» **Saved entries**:
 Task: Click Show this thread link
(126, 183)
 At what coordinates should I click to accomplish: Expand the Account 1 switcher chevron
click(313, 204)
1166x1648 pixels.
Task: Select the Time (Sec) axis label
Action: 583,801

» **Directive**: Update the lines from the one containing "At what coordinates" through the end of the records, inclusive, replacing "switcher" with "selector" and leaving everything else unchanged. Give only those lines.

» **In response**:
 At what coordinates should I click to accomplish: Expand the Account 1 selector chevron
click(313, 204)
1166x1648 pixels.
Task: Select the Time (Sec) axis label
Action: 583,801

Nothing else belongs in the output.